Plumb's paternal grandfather, Walt Plumb, was an engineer for the National Advisory Committee for Aeronautics, which became NASA. His background has led to a curiosity in the younger Plumb about the profession. She applied for INSPIRE because she wanted to learn what an engineer does.
Plumb has been tasked by her NASA mentors with developing a template for writing a flight test plan. This template would give project personnel an outline to follow when developing a new aeronautical engineering study. A flight test plan includes the objectives of the project, type of aircraft, schedule of activities, and safety hazards.
As an understudy to operations engineers, she is observing their work on a project that seeks alternatives for pilots with limited cockpit visibility.

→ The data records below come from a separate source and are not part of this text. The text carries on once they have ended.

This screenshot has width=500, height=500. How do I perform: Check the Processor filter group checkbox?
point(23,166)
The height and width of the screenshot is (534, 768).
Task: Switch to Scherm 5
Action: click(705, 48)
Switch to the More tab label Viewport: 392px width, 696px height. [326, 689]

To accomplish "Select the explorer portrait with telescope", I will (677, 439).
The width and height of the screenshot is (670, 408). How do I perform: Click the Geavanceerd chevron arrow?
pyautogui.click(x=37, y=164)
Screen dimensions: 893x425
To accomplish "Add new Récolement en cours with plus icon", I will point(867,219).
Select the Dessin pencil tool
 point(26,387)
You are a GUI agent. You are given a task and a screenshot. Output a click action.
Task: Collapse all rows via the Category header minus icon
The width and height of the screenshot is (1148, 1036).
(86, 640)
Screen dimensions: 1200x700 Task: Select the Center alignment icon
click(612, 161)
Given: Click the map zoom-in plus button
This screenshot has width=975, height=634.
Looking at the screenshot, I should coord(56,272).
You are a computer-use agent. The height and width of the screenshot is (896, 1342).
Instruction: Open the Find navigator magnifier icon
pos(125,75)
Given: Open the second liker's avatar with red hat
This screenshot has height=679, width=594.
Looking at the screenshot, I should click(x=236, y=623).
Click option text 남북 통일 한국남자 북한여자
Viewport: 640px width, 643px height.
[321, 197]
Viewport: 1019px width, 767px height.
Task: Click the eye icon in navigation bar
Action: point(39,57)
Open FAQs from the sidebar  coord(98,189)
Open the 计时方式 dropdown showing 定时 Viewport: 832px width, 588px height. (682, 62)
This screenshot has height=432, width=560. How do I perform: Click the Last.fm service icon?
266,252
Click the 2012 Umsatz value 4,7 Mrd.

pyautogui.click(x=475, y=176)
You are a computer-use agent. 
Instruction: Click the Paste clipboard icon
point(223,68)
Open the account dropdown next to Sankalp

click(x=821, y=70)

The experiment hopes to determine if a pilot can safely fly with a camera and video monitor substituting for actual sight outside of the aircraft.
In addition to her scholastic excellence, Plumb is on her school's badminton and golf teams. She is a member of the Republicans club and vice president of the Christian club. She also plays the clarinet in the school's wind ensemble.
The INSPIRE project requires participants to work a 40-hour workweek. In exchange, they receive a stipend and, for students like Plumb who live more than 50 miles from the NASA center, lodging and meals.